Desde entonces, Washington ha restringido varias capacidades militares que antes estaban disponibles para la OTAN durante posibles conflictos en Europa. Trump también anunció recortes de tropas en el continente en medio de un conflicto público con el canciller alemán Frederic Merz respecto a Irán.
A finales de abril, Merz afirmó que los negociadores de la Casa Blanca estaban siendo «humillados» por el liderazgo iraní.
«Una nación entera está siendo humillada por el liderazgo iraní, especialmente por esos denominados Guardias Revolucionarios. Espero que esta situación termine lo antes posible,» declaró Merz. También criticó los objetivos erráticos de Washington al iniciar el conflicto.
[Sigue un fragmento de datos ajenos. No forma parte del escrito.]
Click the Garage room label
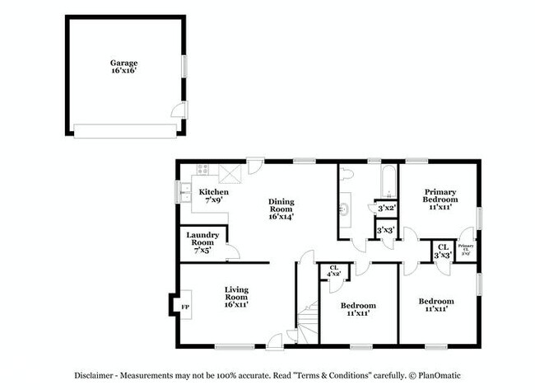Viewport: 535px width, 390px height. coord(125,66)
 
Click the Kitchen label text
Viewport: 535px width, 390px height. coord(214,196)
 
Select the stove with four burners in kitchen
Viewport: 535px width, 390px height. coord(203,172)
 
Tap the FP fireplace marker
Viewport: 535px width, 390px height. coord(184,308)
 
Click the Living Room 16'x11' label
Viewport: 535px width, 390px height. coord(237,297)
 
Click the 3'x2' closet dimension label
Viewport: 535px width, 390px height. coord(385,209)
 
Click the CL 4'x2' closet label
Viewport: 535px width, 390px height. coord(334,270)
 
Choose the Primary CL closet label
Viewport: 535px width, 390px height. coord(465,248)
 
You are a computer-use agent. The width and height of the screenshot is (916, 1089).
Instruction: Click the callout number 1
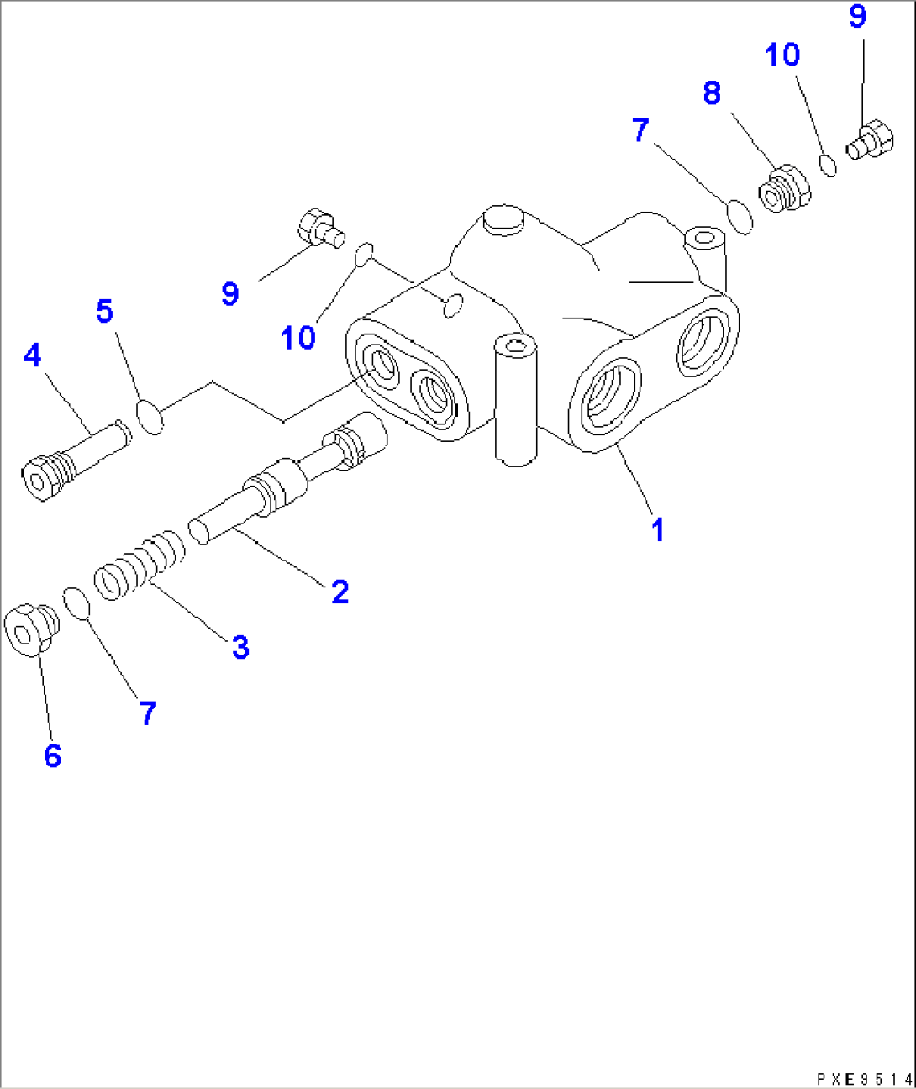[658, 530]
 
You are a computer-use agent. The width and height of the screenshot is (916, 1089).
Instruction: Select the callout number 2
[340, 592]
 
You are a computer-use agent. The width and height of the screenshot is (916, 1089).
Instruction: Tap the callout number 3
[240, 647]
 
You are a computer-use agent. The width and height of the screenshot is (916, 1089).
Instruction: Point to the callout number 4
[32, 355]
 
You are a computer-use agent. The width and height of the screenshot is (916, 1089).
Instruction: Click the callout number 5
[104, 311]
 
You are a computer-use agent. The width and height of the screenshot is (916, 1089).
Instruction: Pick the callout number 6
[53, 755]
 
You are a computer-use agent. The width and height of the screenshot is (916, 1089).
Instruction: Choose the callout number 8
[712, 93]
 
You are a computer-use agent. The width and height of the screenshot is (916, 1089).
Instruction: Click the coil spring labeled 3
[140, 566]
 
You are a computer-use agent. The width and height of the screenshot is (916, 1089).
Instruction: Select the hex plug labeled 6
[31, 629]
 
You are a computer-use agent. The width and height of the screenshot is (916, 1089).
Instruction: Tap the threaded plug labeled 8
[785, 189]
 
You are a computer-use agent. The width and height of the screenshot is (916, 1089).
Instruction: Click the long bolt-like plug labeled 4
[76, 460]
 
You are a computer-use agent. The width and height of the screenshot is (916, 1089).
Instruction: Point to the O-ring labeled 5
[150, 416]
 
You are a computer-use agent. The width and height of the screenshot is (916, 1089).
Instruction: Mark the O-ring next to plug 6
[76, 604]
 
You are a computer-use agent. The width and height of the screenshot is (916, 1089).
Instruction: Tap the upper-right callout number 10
[782, 55]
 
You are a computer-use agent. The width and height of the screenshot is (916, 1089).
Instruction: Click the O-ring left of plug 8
[740, 217]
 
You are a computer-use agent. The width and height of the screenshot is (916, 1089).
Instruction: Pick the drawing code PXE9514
[865, 1079]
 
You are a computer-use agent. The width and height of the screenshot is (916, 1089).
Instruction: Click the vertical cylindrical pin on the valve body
[515, 400]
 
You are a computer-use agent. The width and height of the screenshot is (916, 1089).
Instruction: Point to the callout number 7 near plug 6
[148, 713]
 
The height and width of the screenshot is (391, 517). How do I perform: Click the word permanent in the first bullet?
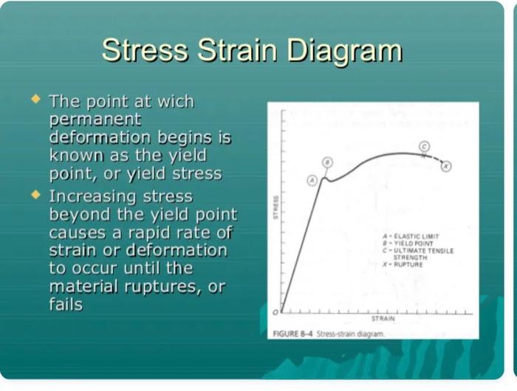click(95, 119)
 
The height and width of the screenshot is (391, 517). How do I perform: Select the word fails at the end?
click(66, 304)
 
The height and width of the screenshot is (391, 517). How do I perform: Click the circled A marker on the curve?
click(312, 179)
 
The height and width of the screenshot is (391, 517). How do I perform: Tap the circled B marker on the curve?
click(327, 162)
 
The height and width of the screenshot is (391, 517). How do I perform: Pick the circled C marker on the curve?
click(424, 146)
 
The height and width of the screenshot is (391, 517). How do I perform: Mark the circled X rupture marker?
click(446, 166)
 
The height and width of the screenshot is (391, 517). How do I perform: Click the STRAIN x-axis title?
click(383, 319)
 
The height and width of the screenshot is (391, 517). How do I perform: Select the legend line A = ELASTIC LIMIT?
click(416, 237)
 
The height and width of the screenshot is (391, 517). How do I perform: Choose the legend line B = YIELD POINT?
click(414, 243)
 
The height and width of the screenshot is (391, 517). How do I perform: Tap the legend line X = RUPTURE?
click(408, 264)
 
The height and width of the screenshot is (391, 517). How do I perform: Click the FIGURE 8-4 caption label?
click(293, 333)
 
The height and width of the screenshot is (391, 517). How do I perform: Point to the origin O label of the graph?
click(275, 313)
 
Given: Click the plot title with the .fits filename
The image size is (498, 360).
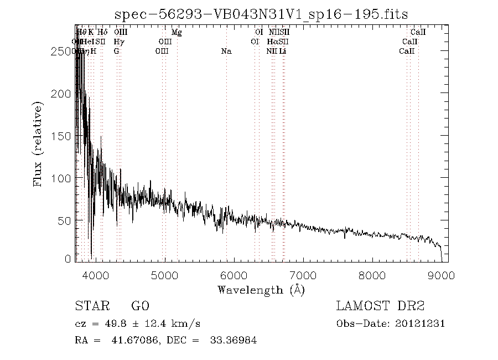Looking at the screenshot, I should coord(261,14).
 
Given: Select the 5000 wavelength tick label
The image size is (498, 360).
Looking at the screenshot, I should coord(165,275).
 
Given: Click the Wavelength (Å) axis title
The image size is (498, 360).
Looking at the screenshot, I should coord(261,289).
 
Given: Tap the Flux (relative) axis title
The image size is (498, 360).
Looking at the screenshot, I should coord(38,144).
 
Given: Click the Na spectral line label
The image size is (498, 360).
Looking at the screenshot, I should coord(226,52).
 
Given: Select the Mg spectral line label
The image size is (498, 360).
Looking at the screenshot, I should coord(177,33).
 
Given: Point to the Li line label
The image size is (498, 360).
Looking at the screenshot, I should coord(283,52).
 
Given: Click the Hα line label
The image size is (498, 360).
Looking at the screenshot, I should coord(272,42).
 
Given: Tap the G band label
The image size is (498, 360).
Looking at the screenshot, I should coord(116,52).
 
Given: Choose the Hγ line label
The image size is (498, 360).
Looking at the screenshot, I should coord(118,42).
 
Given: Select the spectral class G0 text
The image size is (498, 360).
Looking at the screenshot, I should coord(139,306).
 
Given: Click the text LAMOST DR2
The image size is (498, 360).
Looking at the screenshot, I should coord(380,306).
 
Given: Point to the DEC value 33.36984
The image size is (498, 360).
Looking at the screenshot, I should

Trump replicó en redes sociales sugiriendo que «el canciller de Alemania(sic) debería dedicar más tiempo a poner fin a la guerra con Rusia/ Ucrania (donde ha sido totalmente ineficaz) y arreglar su país en crisis.»
Posteriormente, una coalición internacional liderada por Reino Unido y Francia movilizó recursos navales y personal para reabrir el Estrecho tras el fin de las hostilidades.
Esta operación se organizó rápidamente, en parte con la intención de reparar la grave ruptura causada por la reticencia inicial europea.
Al preguntarle si consideraba que la respuesta europea inicial fue un «gran error por una petición pequeña,» Puzder respondió: «Diría que es un resumen muy acertado.»